━━ Texte présenté ━━

Incivisme, bruit et manque de respect, c’est le cauchemar que dénoncent depuis des années les habitants de certains quartiers de Barcelone. Si la ville tente de limiter les logements touristiques, les Barcelonais ne remarquent aucun changement.
En arrivant dans la rue de la Junta de Commeç, parallèle à la Rambla dans le Raval, pas de bars ni de restaurants, mais la musique fait quand même la loi. Le son provient d’une des fenêtres ouvertes donnant sur la ruelle, pourtant d’allure calme. Ici, ce n’est pas moins de cinq logements touristiques qui sont installés. Angel vit là depuis plusieurs années et chaque jour, il est confronté à du bruit et de la musique forte, comme c’est le cas ce jour-ci. Interrogé sur le sujet, l’homme d’une cinquantaine d’année répond, les nerfs à vif, qu’il est « tout simplement épuisé de la situation ».
Photo : Clémentine Laurent/Equinox
« C’est pire d’année en année » confie Rosalia, retraitée qui vit dans le Raval depuis 53 ans. Après deux années de tranquillité liées à la pandémie, le retour des touristes est synonyme d’un nouvel enfer quotidien pour les riverains. Et l’arrivée de l’été n’est pas signe d’amélioration. Antonio Martínez Gómez, président de l’Association des voisins du Raval vit depuis 20 ans à côté d’un immeuble touristique, « en été c’est difficile, il y a tout le temps des fêtes et du bruit tard la nuit, surtout les weekends ».
Le profil du jeune touriste français, pointé du doigt
Les jeunes sont les plus ciblés par ces plaintes. En effet, les habitants font très souvent référence à des touristes âgés du vingtaine d’années. L’image du jeune étranger venu à Barcelone pour faire la fête persiste et se consolide même au fil du temps. La nationalité est également montré du doigt par certains, comme Angel qui cible les Allemands, les Anglais, les Américains et les Français. « Quand nous on va en vacances en France, on respecte ceux qui vivent à côté. Eux s’en fichent complètement ! » ajoute le riverain, debout à l’entrée de son immeuble.
Photo : Anaëlle Petot
Ce ras-le-bol général a poussé certains habitants à agir, comme Antonio Martinez, « parfois quand ils faisaient trop de bruit, il m’est arrivé de leur jeter de l’eau dessus depuis mon balcon » explique l’homme, visiblement désespéré.
Les riverains dénoncent également l’inaction de la mairie. « Il n’y a aucune mesure, aucune aide, juste des réunions de discussions » confie Rosalia. Même si la municipalité a mis plusieurs mesures en place pour limiter le tourisme, « il n’y a plus vraiment de solutions tellement le problème a pris de l’ampleur », affirme la retraitée.

━━━
━━ Matériel fourni ━━

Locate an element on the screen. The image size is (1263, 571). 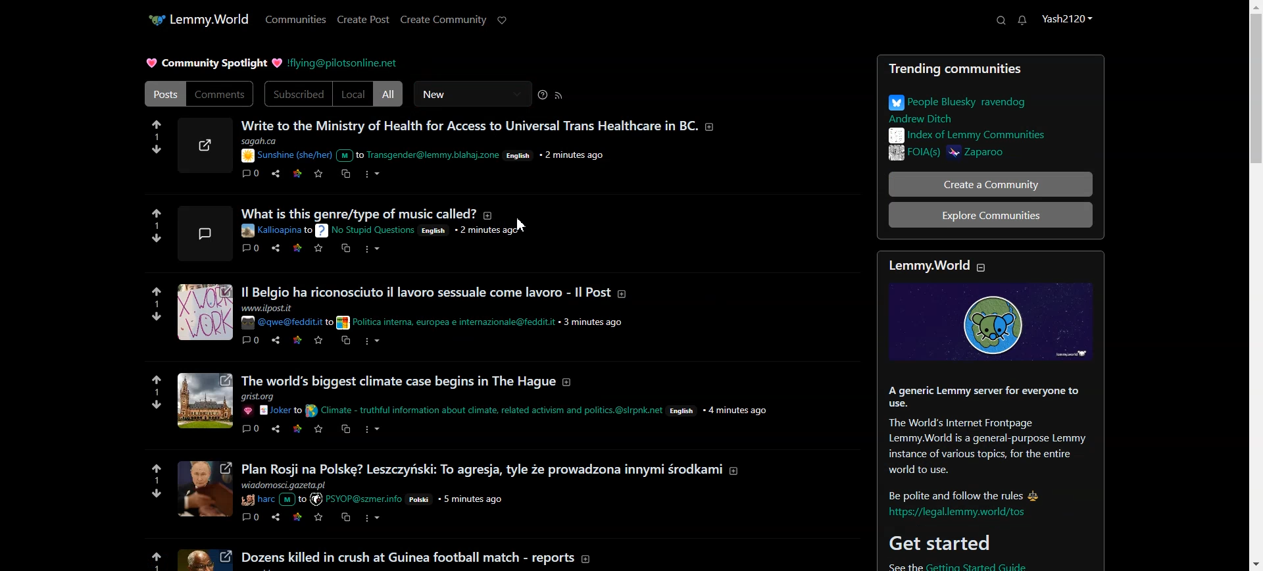
All is located at coordinates (389, 93).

━━━

> _Consignes_: Relevez toutes les nationalités de touristes que met en cause Angel dans le texte sur Barcelone.

> _Réponse complète_: Les Allemands, les Anglais, les Américains et les Français.